Elden Ring Stuns and Saddens
I spent the last weekend in February planted firmly on my couch, playing hour after hour of Elden Ring, the latest offering in the Soulsborne series. A while back, I wrote about Bloodborne, another FromSoftware game that is incredibly punishing. I concluded the post by saying I wasn’t sure if I liked it, and now, even much later, the answer is still unclear. I like the idea of a lot of Soulsborne games. They punish the player in ways other games wouldn’t dare, all while offering absolutely no difficulty settings or gameplay options. The sometimes-toxic fan community demands that you “git gud” or get out.

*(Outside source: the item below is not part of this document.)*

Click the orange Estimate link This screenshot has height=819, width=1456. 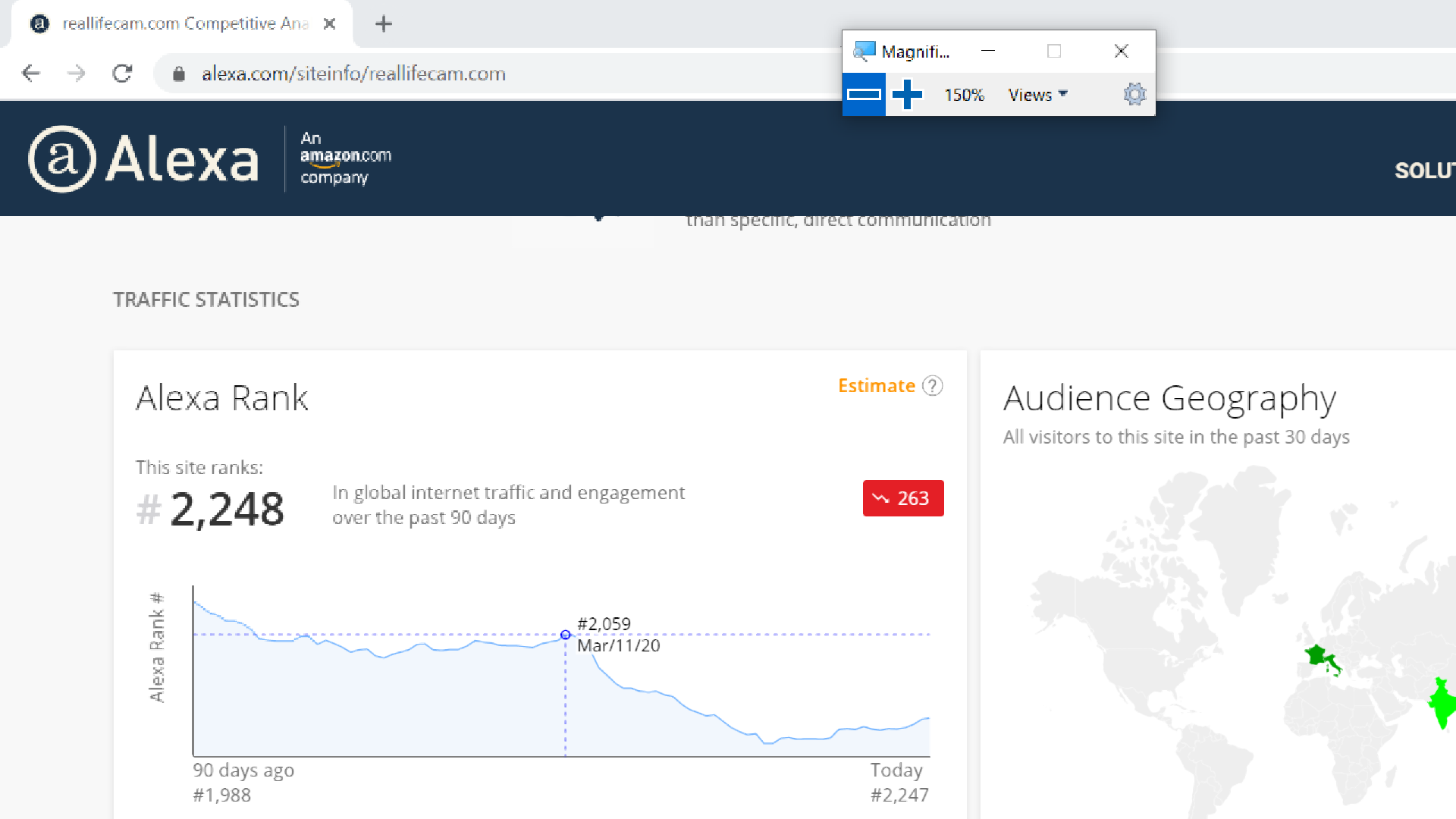click(x=876, y=386)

Enter Elden Ring. Many critics are praising it as the most streamlined and accessible FromSoftware game ever. Polygon’s review hailed it as the most approachable FromSoftware title, although it notes that the game is still challenging. Of course, FromSoftware fans knew that already.
I’ve played all of FromSoftware’s previous games in some capacity (although I like some more than others), so I was excited to pick up Elden Ring. With a score in the upper 90s on Metacritic, I figured it must break the mold of previous games by director Hidetaka Miyazaki. It must be doing something completely different.
And well, it is and it isn’t. I admire Elden Ring for its expansive world. Other critics have noted it, but I never felt like there was a shortage of things to do or see in The Lands Between. I might be riding on my horse looking for a map one minute, following a mysterious ghostly trail of footprints the next. The world is simply magical in a grim, unsettling sort of way, and I can safely say I’m more interested in the setting of Elden Ring than any other FromSoftware game (although Bloodborne is aesthetic goals as well). That being said, I don’t necessarily agree that the game is accessible or easy to jump into for those that aren’t familiar with the very specific brand of game FromSoftware is known for.
Elden Ring released just one week after another highly anticipated game: Horizon Forbidden West. Although the two games have little in common aside from their open worlds, I couldn’t help but compare some of their settings. Horizon Forbidden West allows players to customize their experience, modifying everything from standard difficulty to the camera blur experienced when riding a mount. While these accessibility details seem small, they actually make a big difference in many people’s enjoyment of a game. For a long time, Soulsborne fans have subscribed to the motto of “get good,” insisting that if players felt like the games were too difficult they should just, well, get better at playing.
I’m not the first person to comment that this mentality is ableist. Holly Green pointed out the inherent ableism of expecting people—and especially disabled gamers—to be good at all games in a 2017 Paste article. Accessibility doesn’t meant that a game can’t be hard, or that players can’t set their own goals for completing it. It simply means that people with specific needs don’t have to suffer so a certain subset of the community can feel superior about itself. Playing Horizon Forbidden West and Elden Ring back to back highlighted how important accessibility is, in my eyes. Accessibility options make games better for everyone.
This isn’t me saying Elden Ring isn’t good. Todd and I sunk our whole weekend into exploring The Lands Between. Each time we thought we knew where we were going, or what we planned to do next, we’d find some new oddity to take us off the path. Unlike a lot of open-world games, Elden Ring doesn’t handhold. In fact, it pretty much tells the player “good luck” and sends you off with nary a quest marker or instruction. This is kind of frustrating, and if I was playing alone I’d definitely need a notebook to keep up with my goals. Instead, I’ve got Todd’s steel-trap mind to keep us in check.
Elden Ring is definitely an achievement in gaming, and something developer FromSoftware should be proud of, but for me? It’s not perfect. That being said, I’ll be playing it for the foreseeable future.